Pictures stay out of the copy. Transcribe exactly, and only, the line with "Task: Click the" through the last line of the entries below.

Records contained in a dataset:
+++++

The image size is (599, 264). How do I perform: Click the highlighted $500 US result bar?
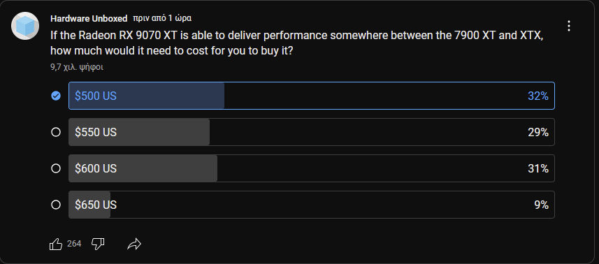(x=311, y=96)
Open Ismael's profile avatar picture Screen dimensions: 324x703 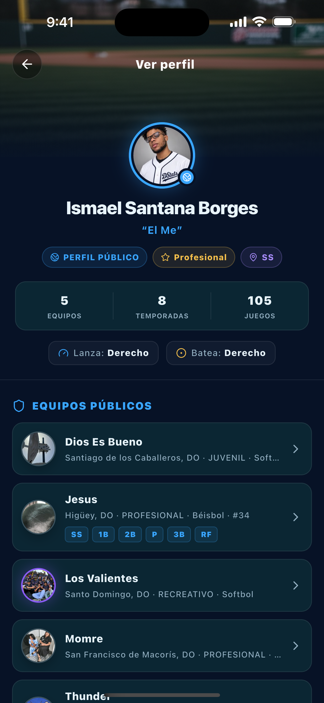pos(162,155)
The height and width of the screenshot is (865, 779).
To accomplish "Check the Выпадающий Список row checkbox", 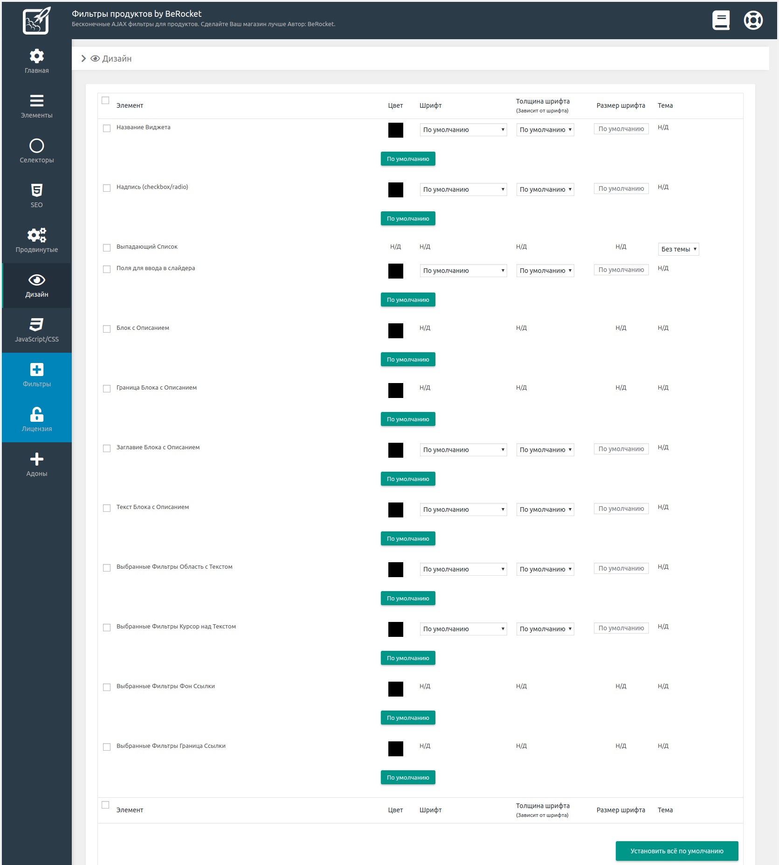I will point(107,248).

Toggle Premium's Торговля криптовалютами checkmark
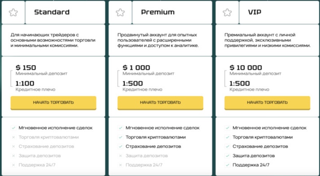(x=120, y=137)
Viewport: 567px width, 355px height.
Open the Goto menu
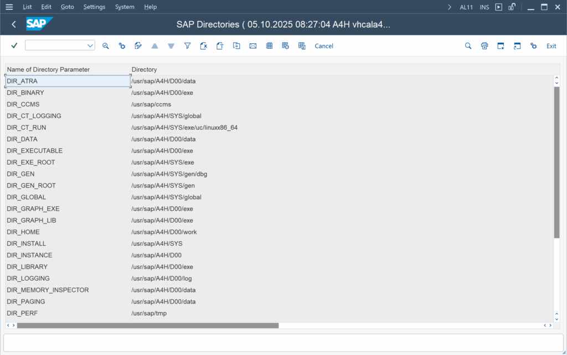pos(67,7)
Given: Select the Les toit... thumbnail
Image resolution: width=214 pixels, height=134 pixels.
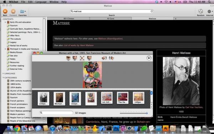Looking at the screenshot, I should click(x=107, y=98).
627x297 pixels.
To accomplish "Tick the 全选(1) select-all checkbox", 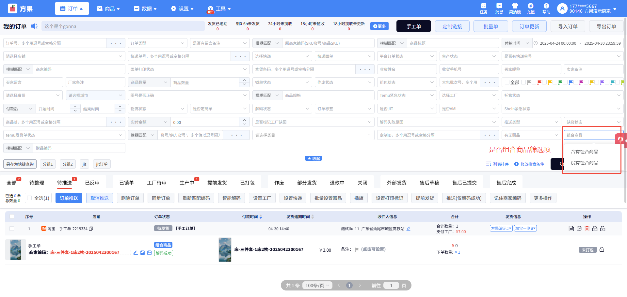I will point(30,198).
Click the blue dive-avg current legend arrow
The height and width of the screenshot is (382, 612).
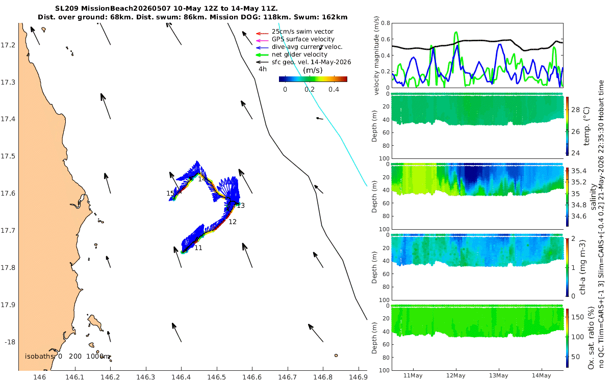pos(261,47)
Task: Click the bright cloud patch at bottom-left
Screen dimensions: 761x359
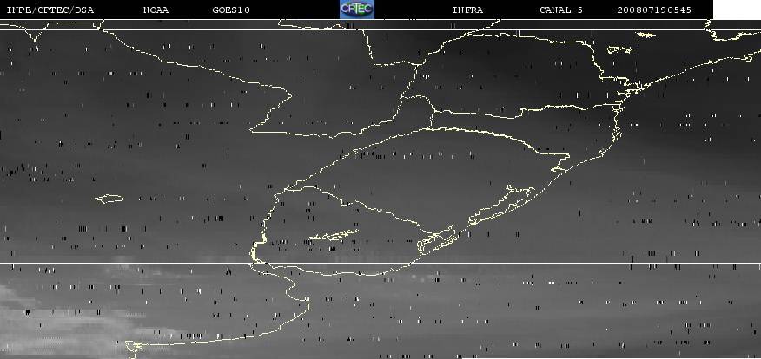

+++++

Response to this exercise:
Task: Click the bright cloud patch at bottom-left
Screen dimensions: 761x359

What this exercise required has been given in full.